**WORK REQUEST**. Scan the lines below and report each one containing "dropdown" by copying it.

**INFORMATION**.
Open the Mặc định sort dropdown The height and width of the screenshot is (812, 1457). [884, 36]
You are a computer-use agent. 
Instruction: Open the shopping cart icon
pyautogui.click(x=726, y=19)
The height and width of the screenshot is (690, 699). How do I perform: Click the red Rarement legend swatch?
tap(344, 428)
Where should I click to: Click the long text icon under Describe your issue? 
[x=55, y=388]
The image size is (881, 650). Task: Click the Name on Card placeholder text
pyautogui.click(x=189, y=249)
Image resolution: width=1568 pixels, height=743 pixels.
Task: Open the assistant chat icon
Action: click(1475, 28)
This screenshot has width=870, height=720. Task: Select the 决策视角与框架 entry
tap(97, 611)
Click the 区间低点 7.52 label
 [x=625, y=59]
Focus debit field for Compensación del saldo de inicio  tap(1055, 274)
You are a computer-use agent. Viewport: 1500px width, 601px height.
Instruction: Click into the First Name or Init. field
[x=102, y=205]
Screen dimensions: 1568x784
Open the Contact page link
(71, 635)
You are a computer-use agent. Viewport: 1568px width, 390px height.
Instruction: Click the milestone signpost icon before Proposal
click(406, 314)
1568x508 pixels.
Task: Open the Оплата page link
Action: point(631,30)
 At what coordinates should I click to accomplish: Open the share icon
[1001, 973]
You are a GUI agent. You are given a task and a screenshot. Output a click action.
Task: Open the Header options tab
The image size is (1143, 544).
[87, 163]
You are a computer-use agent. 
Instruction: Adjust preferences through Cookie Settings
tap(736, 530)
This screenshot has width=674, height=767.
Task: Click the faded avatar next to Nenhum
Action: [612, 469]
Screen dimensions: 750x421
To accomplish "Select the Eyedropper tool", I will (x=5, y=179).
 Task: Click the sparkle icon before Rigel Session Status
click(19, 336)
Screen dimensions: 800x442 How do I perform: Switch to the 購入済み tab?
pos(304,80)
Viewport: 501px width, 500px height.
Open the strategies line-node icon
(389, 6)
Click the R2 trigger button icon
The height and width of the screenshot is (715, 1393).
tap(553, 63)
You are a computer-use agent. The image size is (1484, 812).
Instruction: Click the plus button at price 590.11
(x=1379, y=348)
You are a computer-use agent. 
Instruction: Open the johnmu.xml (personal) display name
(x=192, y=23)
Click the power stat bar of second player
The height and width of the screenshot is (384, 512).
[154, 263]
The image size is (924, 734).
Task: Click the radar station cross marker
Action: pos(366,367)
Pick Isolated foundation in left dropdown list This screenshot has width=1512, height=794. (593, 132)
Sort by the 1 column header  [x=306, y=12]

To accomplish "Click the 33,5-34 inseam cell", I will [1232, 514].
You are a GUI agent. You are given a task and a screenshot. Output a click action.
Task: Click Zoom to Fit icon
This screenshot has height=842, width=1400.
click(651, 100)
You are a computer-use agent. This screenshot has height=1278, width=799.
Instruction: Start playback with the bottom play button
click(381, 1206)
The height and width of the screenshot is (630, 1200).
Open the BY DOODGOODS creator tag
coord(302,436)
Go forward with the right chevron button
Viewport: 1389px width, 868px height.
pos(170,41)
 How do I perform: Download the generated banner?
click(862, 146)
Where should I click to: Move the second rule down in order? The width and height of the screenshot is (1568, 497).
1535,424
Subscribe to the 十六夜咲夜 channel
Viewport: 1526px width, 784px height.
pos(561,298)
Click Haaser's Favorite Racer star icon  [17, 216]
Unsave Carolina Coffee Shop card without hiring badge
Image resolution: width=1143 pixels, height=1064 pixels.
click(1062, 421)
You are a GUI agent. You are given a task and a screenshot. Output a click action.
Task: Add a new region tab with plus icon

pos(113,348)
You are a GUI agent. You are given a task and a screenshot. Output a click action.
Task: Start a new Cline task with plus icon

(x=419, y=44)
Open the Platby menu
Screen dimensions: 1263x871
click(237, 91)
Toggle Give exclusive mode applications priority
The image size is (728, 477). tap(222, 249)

**SOLUTION FOR THIS EXERCISE**.
Open the Mặc định sort dropdown The height and width of the screenshot is (812, 1457). [884, 36]
Pick Isolated foundation in left dropdown list This screenshot has width=1512, height=794. (593, 132)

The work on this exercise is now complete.